Ted Berg and Jung Hoon Lee, analysts at the Office of Financial Research, have published those figures in a new report on counterparty exposure to private credit arrangements.
Insurers accounted for 11% of the $997 billion in private credit assets that the analysts could find and about 29% of the $312 billion in "uncalled capital," or commitments to provide dry capital.
The analysts suggested that any problems that insurers or other counterparties had with living up to commitments to supply dry powder could cause problems for the private credit funds.
"While capital calls present minimal challenges during normal market conditions, they could become significant liquidity stressors during protracted market downturns," the analysts wrote in the report.
If the insurer investors and other investors have trouble finding the cash to meet the commitments, that could force the investors to "sell more liquid assets, such as publicly traded stocks and bonds, to fulfill their contractual obligation," the analysts said.
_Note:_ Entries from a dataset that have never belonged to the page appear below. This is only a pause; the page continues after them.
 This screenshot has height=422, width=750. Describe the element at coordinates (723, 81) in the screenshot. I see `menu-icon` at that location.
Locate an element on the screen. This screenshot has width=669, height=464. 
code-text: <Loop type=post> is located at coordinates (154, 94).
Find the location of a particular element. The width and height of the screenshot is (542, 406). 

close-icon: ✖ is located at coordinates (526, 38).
Forced sales of stocks and bonds could, in turn, hurt the prices of those assets.
Office of Financial Research: The Office of Financial Research is an arm of the U.S. Treasury Department that helps the federal government understand the U.S. and world financial systems and identify events and trends that could affect financial stability.
Private credit: The analysts defined the term "private capital" to include "nonbank lending to small and midsize businesses that are rated below investment grade."
The analysts also included "lending to real estate development projects, infrastructure projects, and structured credit products."
The analysts excluded bank loans, corporate bonds that are registered as securities, and broadly syndicated loans.
The analysts did not distinguish between the investments of life and annuity issuers and other types of insurers in their report, but, because of life and annuity issuers' heavy need for investment arrangements that stay in place for many years, a high percentage of the insurance-related private credit assets and uncalled capital amounts included in the totals likely came from life and annuity issuers.
Some retail investors who had a chance to invest in private funds have become nervous about the funds in recent months and caused headaches for the fund managers by asking to pull cash out early.
The analysts emphasized that many of private credit fund managers use conservative strategies that minimize risk and help protect flexibility when investment prices are changing rapidly.
"Loans to private credit funds are often significantly overcollateralized to account for the riskiness in the underlying portfolio loans which serve as collateral," the analysts wrote.
But one concern is that policymakers may know less about the health of the loans in private credit portfolios than about the health of other types of loans, the analysts said.
Insurers' assets: The private credit asset holdings and dry-powder commitments described in the report are small relative to the size of life, health and annuity issuers' total assets.
The issuers held $9.3 trillion in assets in 2024, with $3.4 trillion of the total in corporate bonds, according to the American Council of Life Insurers.
Private credit assets amounted to only 1.2% of the issuers' total assets. The dry-powder commitments amounted to less than 1% of the total.